Rug Repair

Rug Repair

Repairing rug sides “Selvage” are the most common rug repairs

Many production rugs from Iran, India and particularly Pakistan have problems with the selvage separating from the side of the rug. This is caused because the wefts are cut along the entire length of the rug. Production looms can have three to five rugs woven onto a single loom, making it necessary to cut the weft yarns along the sides of the rug, this cut separates one rug from other. A selvage cord is then over casted (Whip Stitched) by interlocking between warp yarns. Since the weft yarns did not make the 180 degrees return to the other side of the rug (remember they were cut) the only thing preventing the selvage from separating are a couple warp yarns, maybe three. Over time production rug sides (Selvage) will need to be repaired.

If one side of the rug bordered either side of the production loom during the weaving, only that particular side of the rug would be susceptible to the selvage separating. The side of the rug bordering the loom is not inherent to problems because the weft yarns are woven back into warp yarns on their journey to the other side of the rug. The selvage would be secure on this side of the rug since the warp would be secure by interwoven wefts as in the illustration above. This image to the shows the warp yarns have been cut on one side and not the other. The cut side will be prone selvage separation. Selvage separation on production rugs is normal wear.

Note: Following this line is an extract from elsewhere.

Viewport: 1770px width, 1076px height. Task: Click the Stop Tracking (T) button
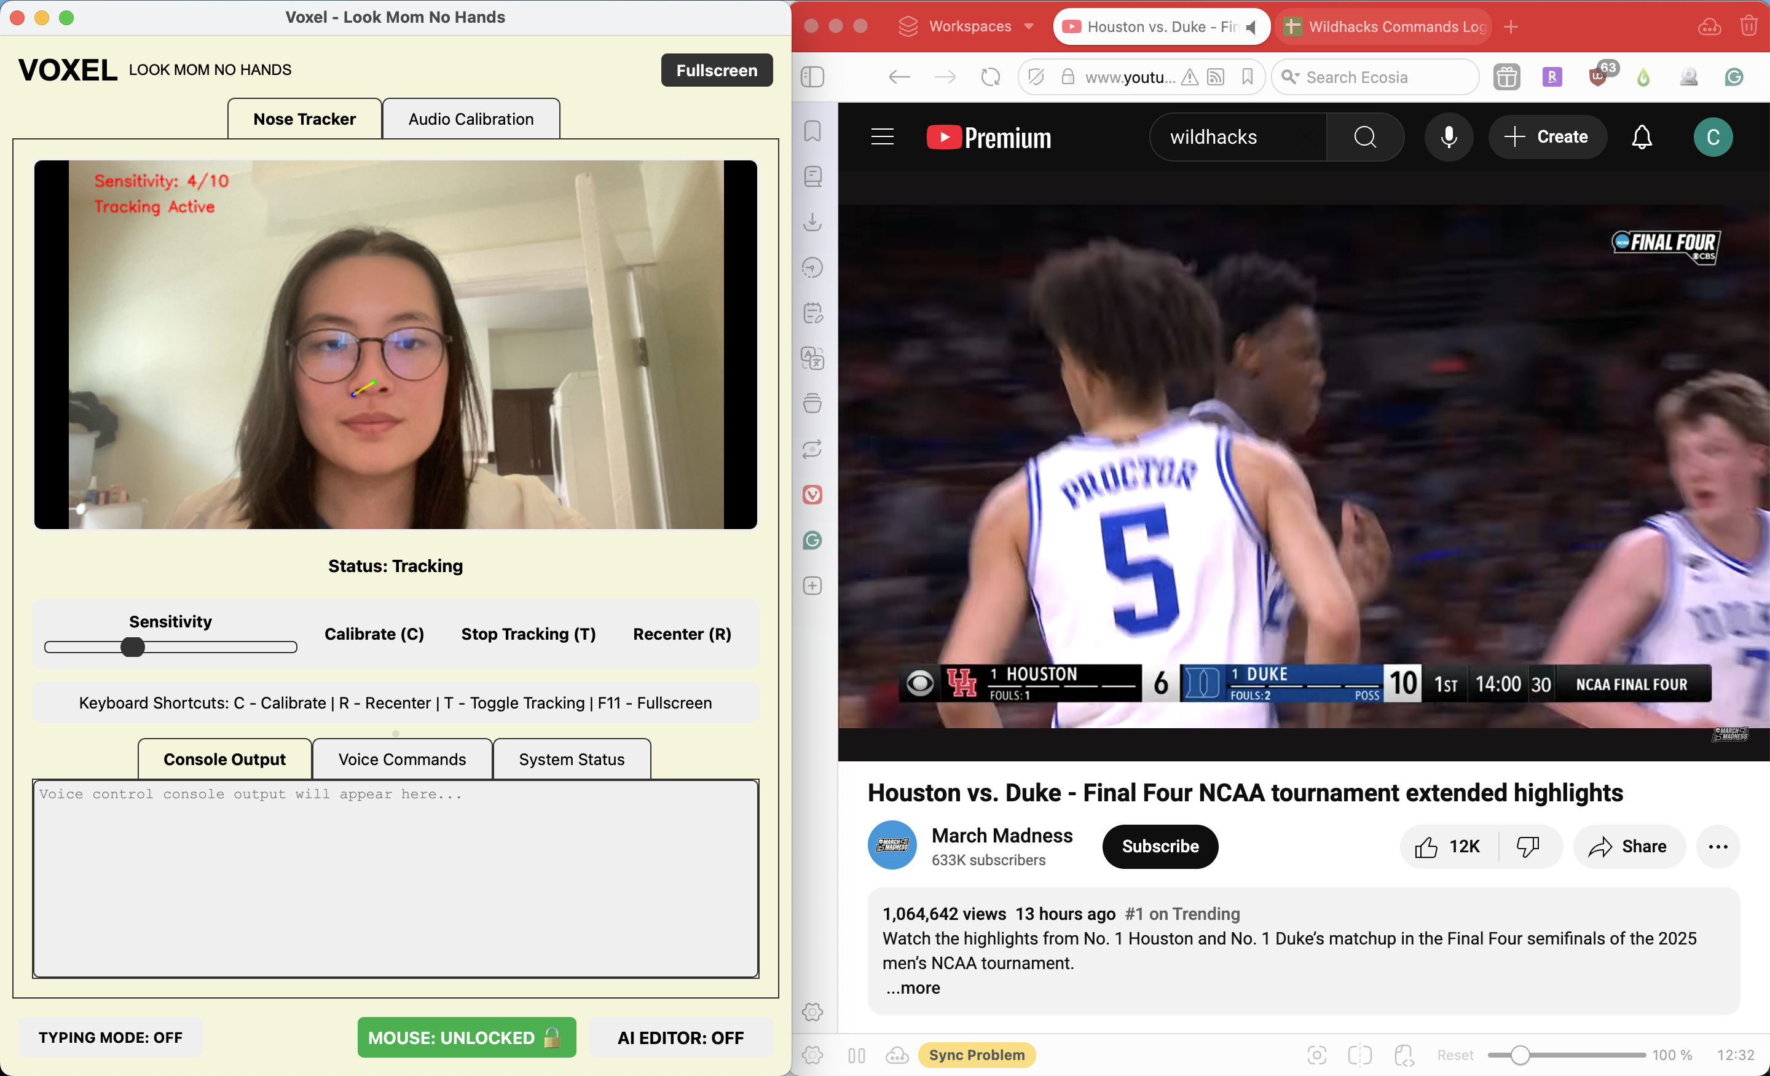(x=528, y=634)
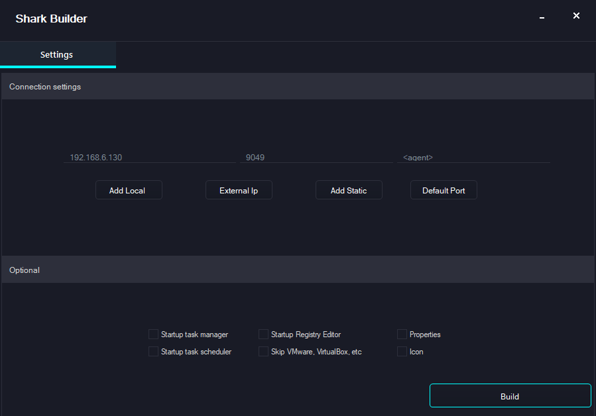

We repair rug sides that are worn or damaged. Also we teach our customers the repairs themselves.

Repairing Fringe

On most hand knotted rugs the fringe is part of a rugs foundation. Typically the foundation is created by several intersecting warp and weft yarns. The warp yarn travels the length of the rug; they terminate at the ends, creating the fringe. The weft yarns are woven into the intersecting warp yarns. Again they either terminate because they are cut like a hand knotted production rug or they return to the other side of the rug intersecting with the warp yarns in a woven fashion as they journey to return the other side. The pile yarns are knotted to the warp yarns, one at a time, on silk rugs there can be millions of individual handmade knots. The pile or nap yarns create the pattern, hand (feel) of the rug, essentially creating the rugs identity. Flat Weave or Kilim rugs have no pile yarn. On flat weave rugs the weft and warp yarn creates the pattern, hand and identity. The warp yarns almost always create the fringe.

As fringe wears and or gets chewed up by vacuum cleaners an over casting stitch can prevent the weft yarns from separating, this will stabilize the rug ends.

If the fringe is worn to a point where it’s shorter on a portion of the rug, the remaining fringe can be cut which provides a better look and can add value to the rug.

Sewing on a manufactured fringe will devalue a hand knotted rug.

Any repairs that require patching of holes, reweaving rug sections or overdyeing would be referred out to a Master Weaver.